▶ Task prompt: Your answer should hold exactly the lines below from the line with "Click the 'Vorangestellte" through the line with "Task: Collapse the Private networks section", both included, and no pictures at all.

▶ Data for processing:
--- START ---
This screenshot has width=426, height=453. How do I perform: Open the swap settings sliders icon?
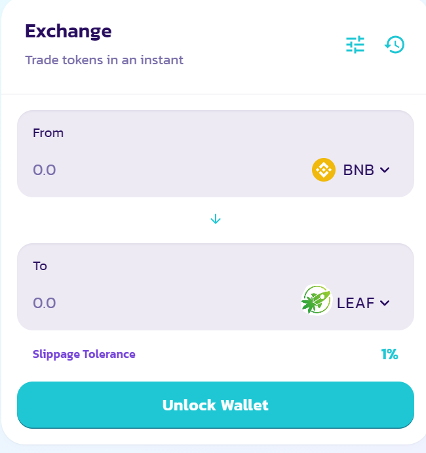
--- END ---
--- START ---
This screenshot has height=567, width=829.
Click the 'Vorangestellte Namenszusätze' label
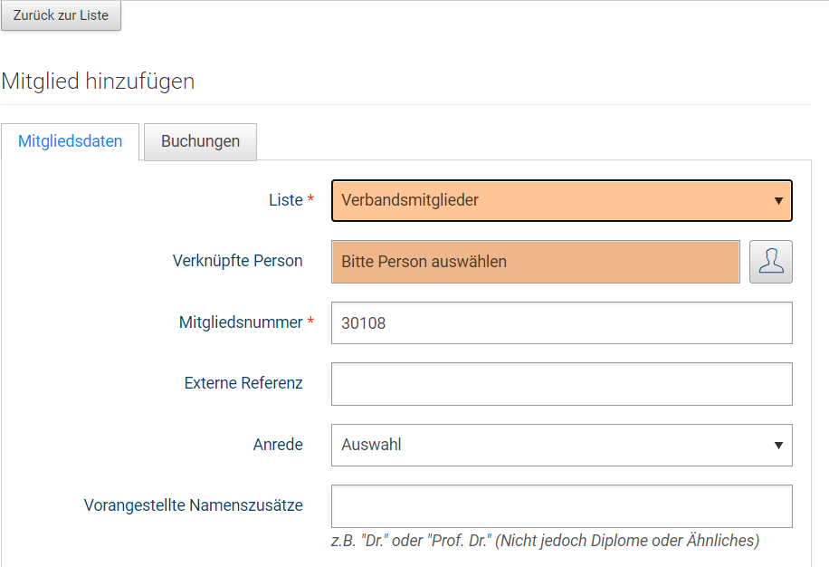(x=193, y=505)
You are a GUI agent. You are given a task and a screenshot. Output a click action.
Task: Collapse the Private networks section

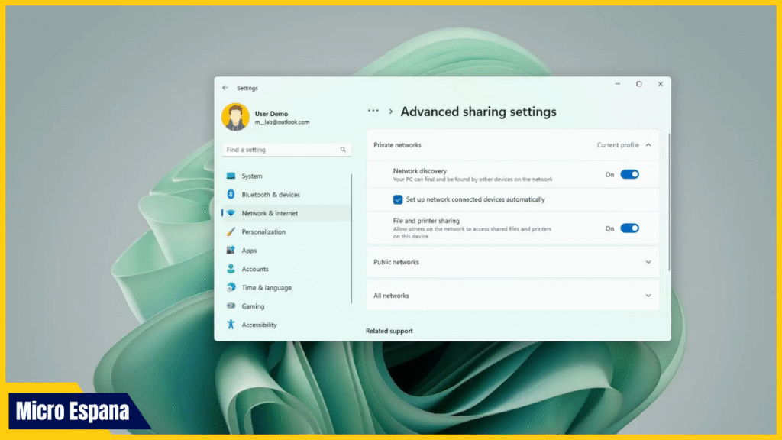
--- END ---
▶ Output below:
Click the 'Vorangestellte Namenszusätze' label
(x=193, y=505)
You are a GUI agent. You are given a task and a screenshot. Output a click action.
Task: Collapse the Private networks section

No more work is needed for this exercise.